Savoir perdre, odyssée intime d’une famille madrilène
Savoir perdre. David Trueba n’aurait pas pu trouver titre plus approprié pour qualifier l’accueil de son nouveau roman dans une rentrée littéraire qui a, plus que jamais, fait place aux noms les plus prometteurs du marché. Car si l’on a bien lu ici ou là sur Internet quelques critiques enthousiastes, les quotidiens et magazines nationaux qui “font” encore la vraie réputation d’un livre – et lui assurent des ventes confortables – sont restés plus que discrets sur un livre qui mérite, assurément, un soutien sans faille.

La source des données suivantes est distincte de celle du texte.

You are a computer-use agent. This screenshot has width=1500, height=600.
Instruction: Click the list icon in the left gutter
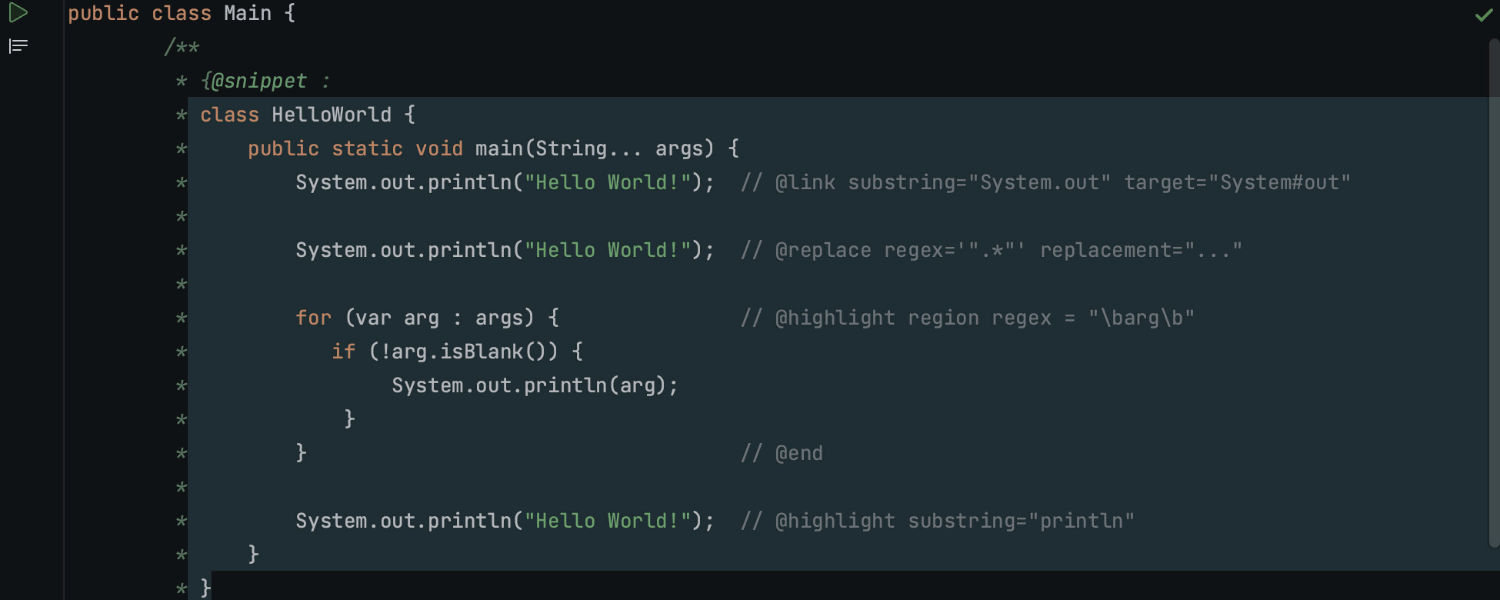pos(17,45)
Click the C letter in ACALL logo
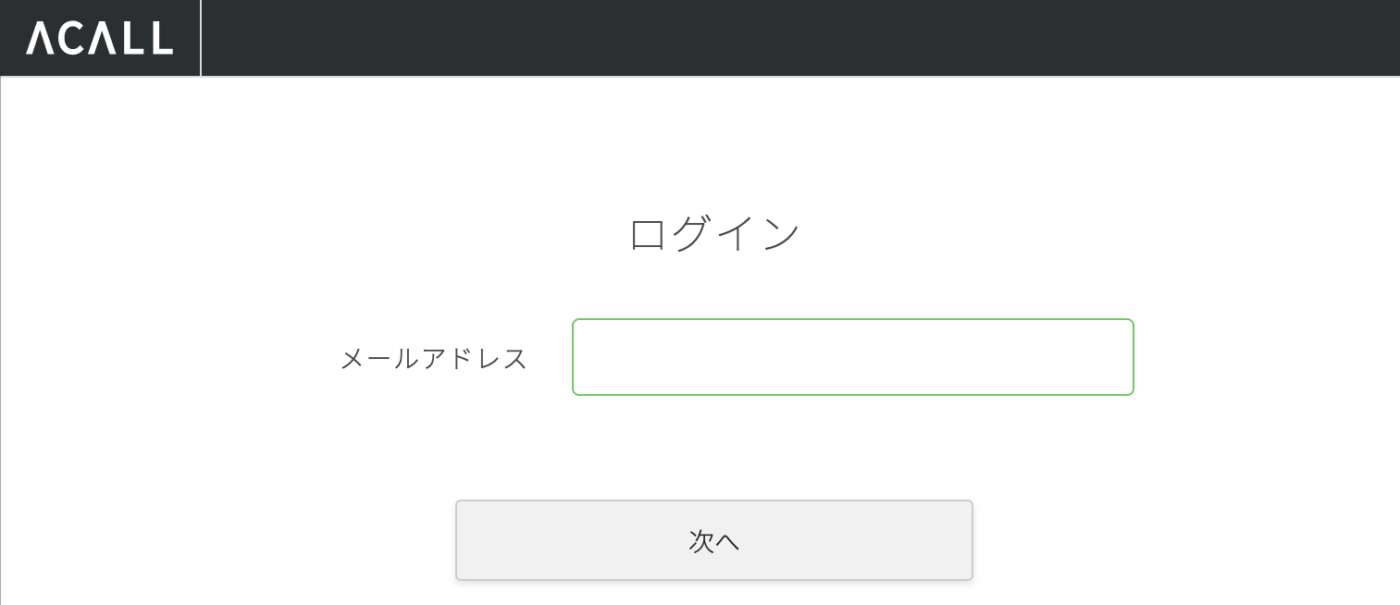Viewport: 1400px width, 605px height. click(71, 38)

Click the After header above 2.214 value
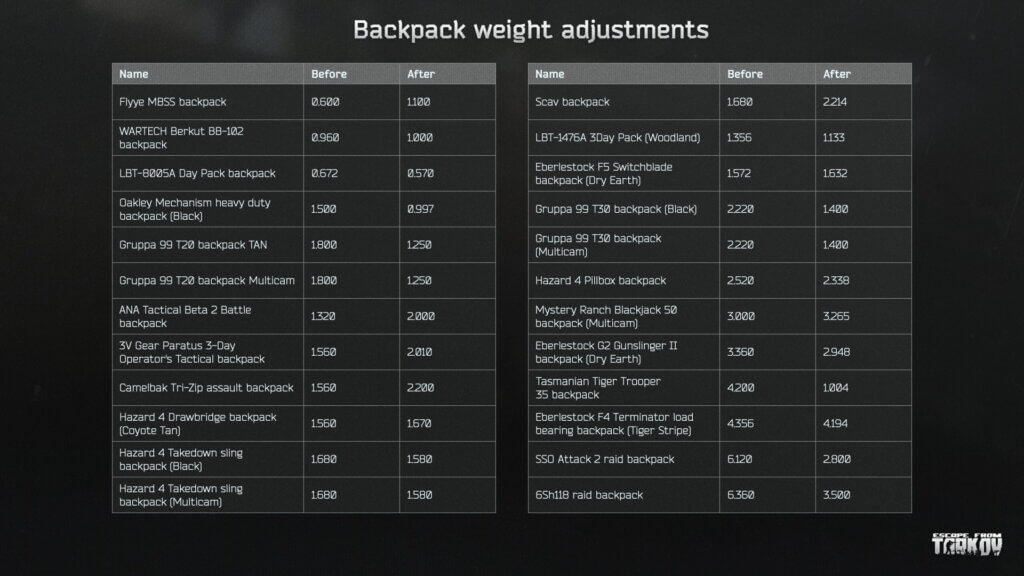[x=837, y=74]
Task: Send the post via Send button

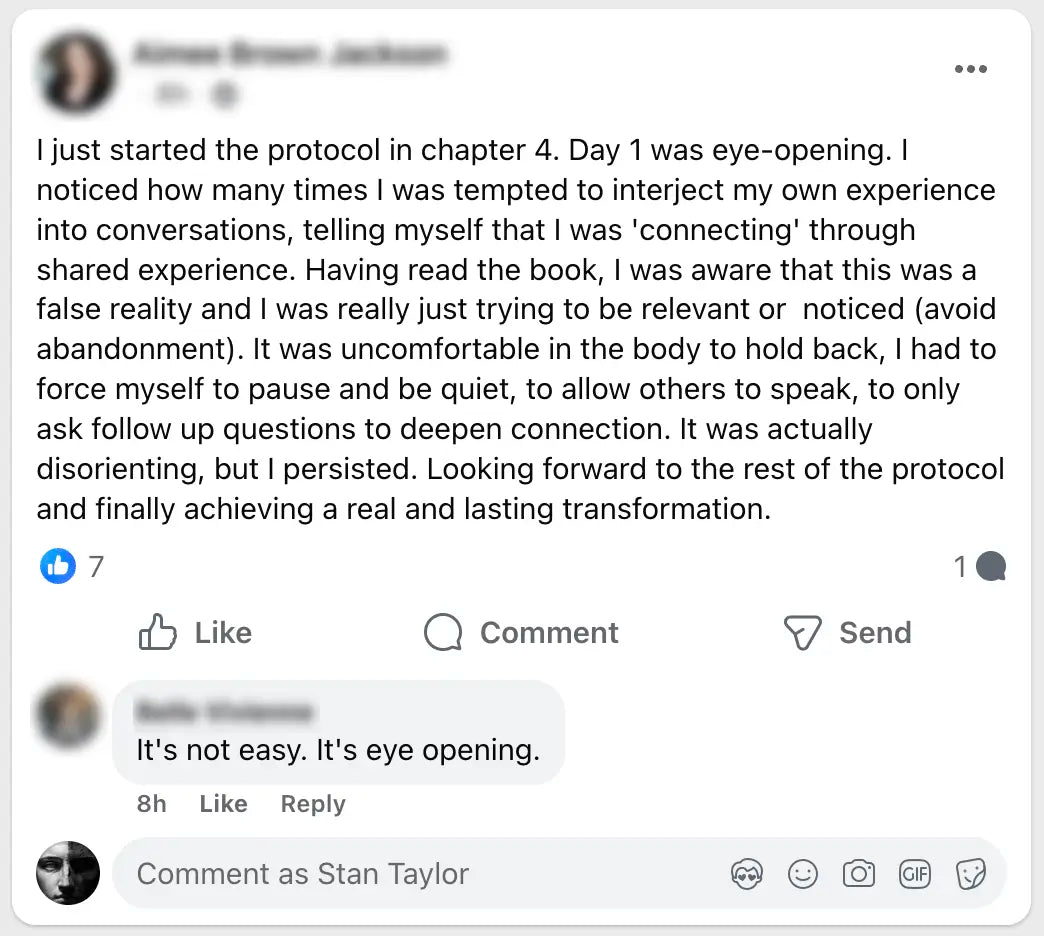Action: click(847, 633)
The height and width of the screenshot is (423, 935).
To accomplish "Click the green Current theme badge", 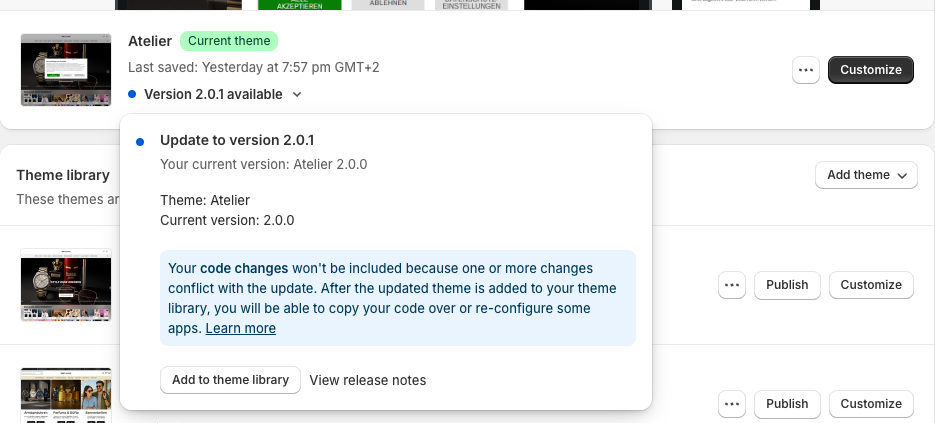I will click(229, 41).
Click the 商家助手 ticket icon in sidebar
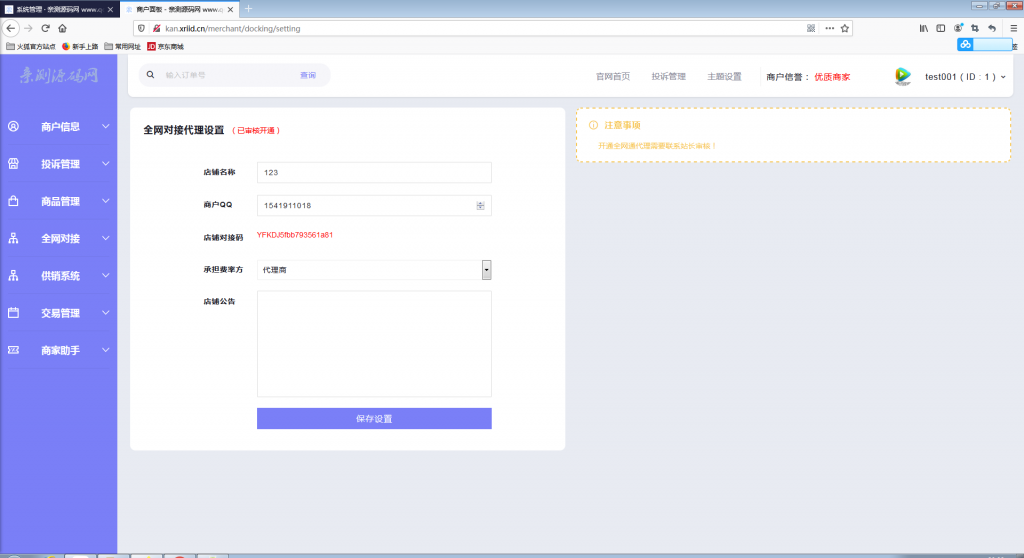This screenshot has height=558, width=1024. 14,350
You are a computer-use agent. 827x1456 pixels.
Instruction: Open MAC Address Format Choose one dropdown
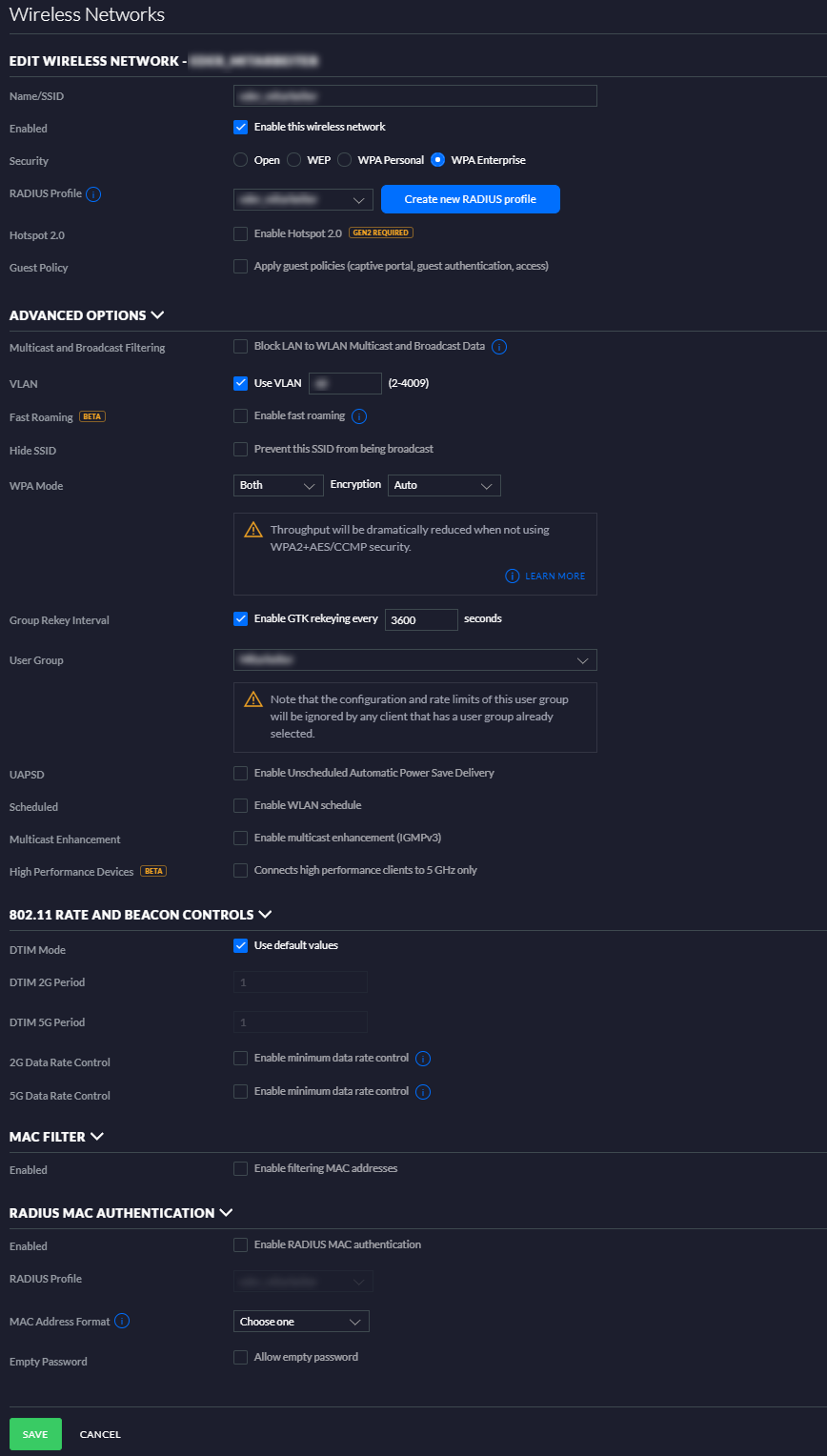301,1322
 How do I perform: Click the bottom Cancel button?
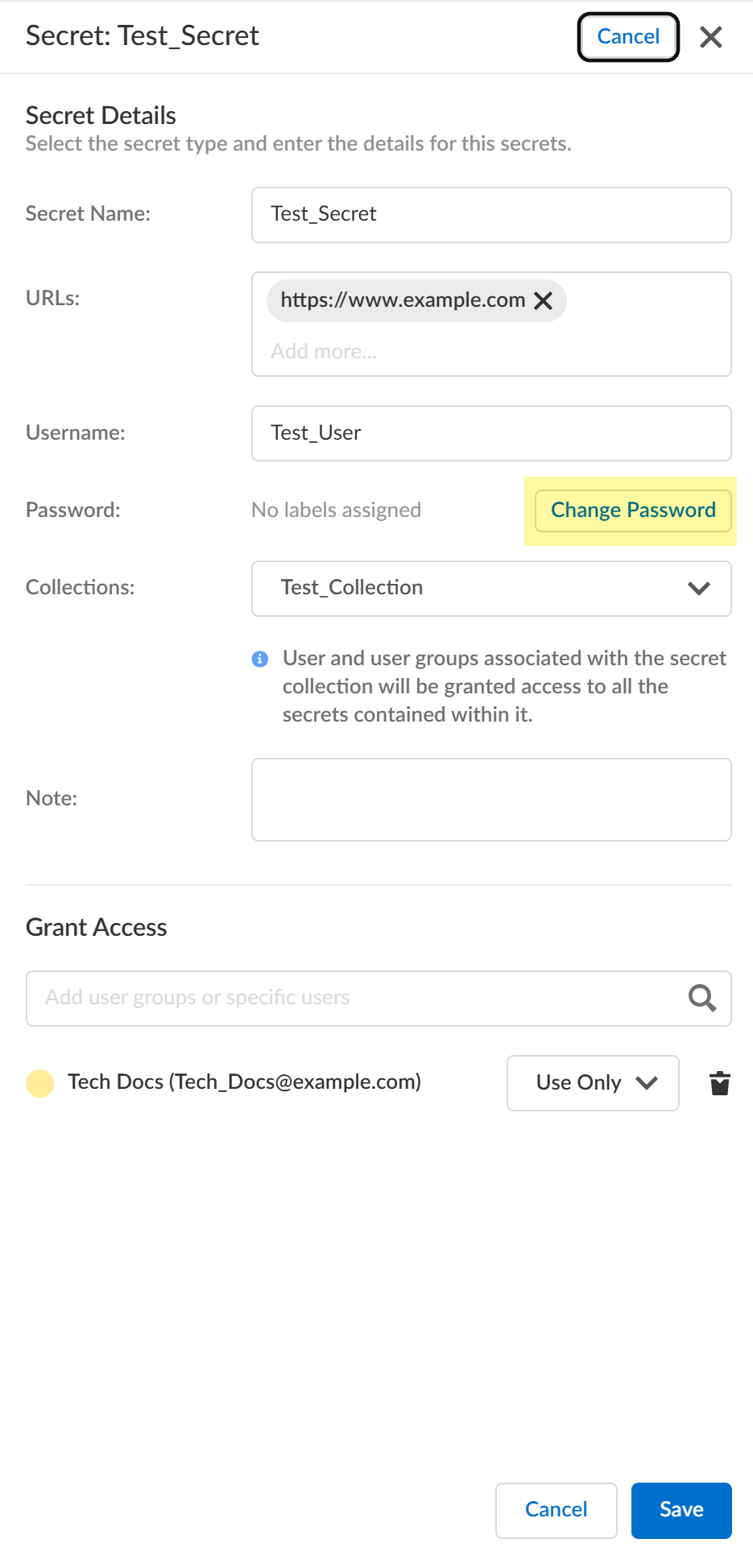[556, 1510]
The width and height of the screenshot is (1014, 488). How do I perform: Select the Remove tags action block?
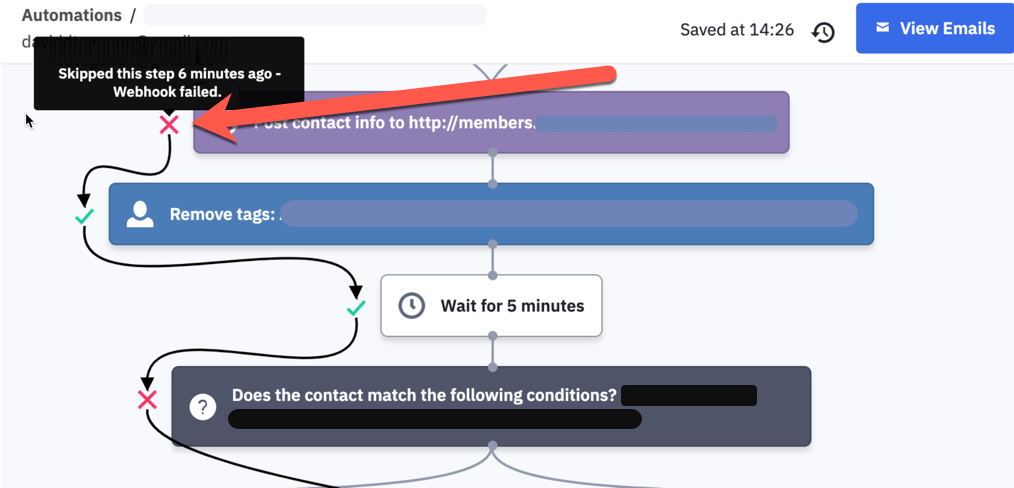tap(491, 214)
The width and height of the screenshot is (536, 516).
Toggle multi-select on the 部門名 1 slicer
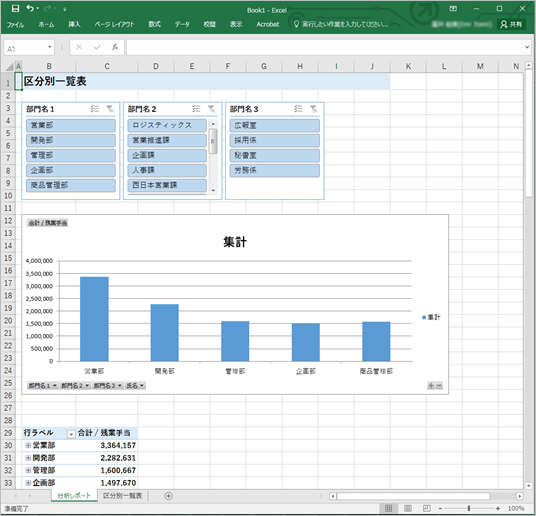(x=95, y=109)
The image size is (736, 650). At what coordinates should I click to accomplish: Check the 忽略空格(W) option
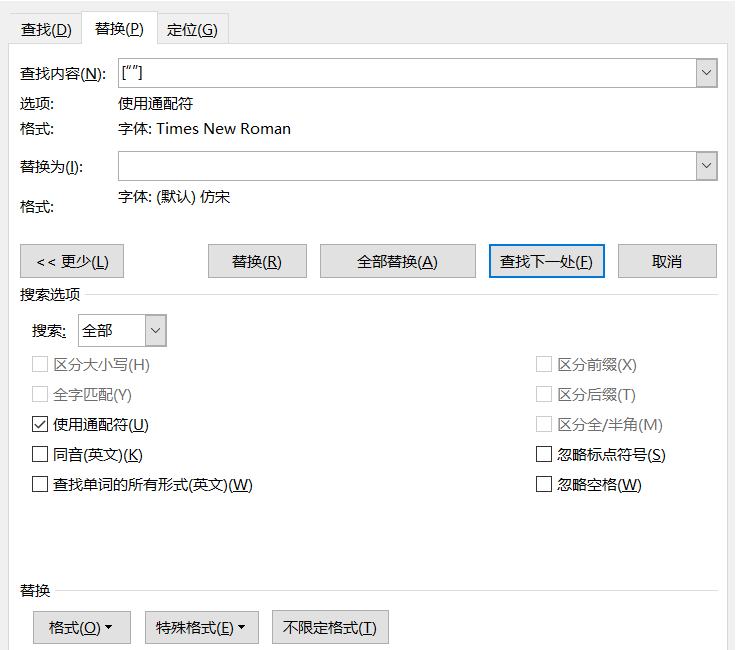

Pour son troisième roman paru en France, David Trueba prouve en effet qu’il est l’un des auteurs espagnols les plus prometteurs du moment. De ceux qui savent transformer les petits riens du quotidien en objets littéraires de choix. Car Savoir perdre ne fait qu’une chose et une seule : suivre en 440 pages serrées le quotidien d’une famille madrilène ordinaire, frappée comme toute autre par les petits bonheurs et les vrais faux-pas de la vie. Et réussit par son brio à dessiner en creux un magnifique portrait intime de l’Espagne, sinon de l’Europe d’aujourd’hui.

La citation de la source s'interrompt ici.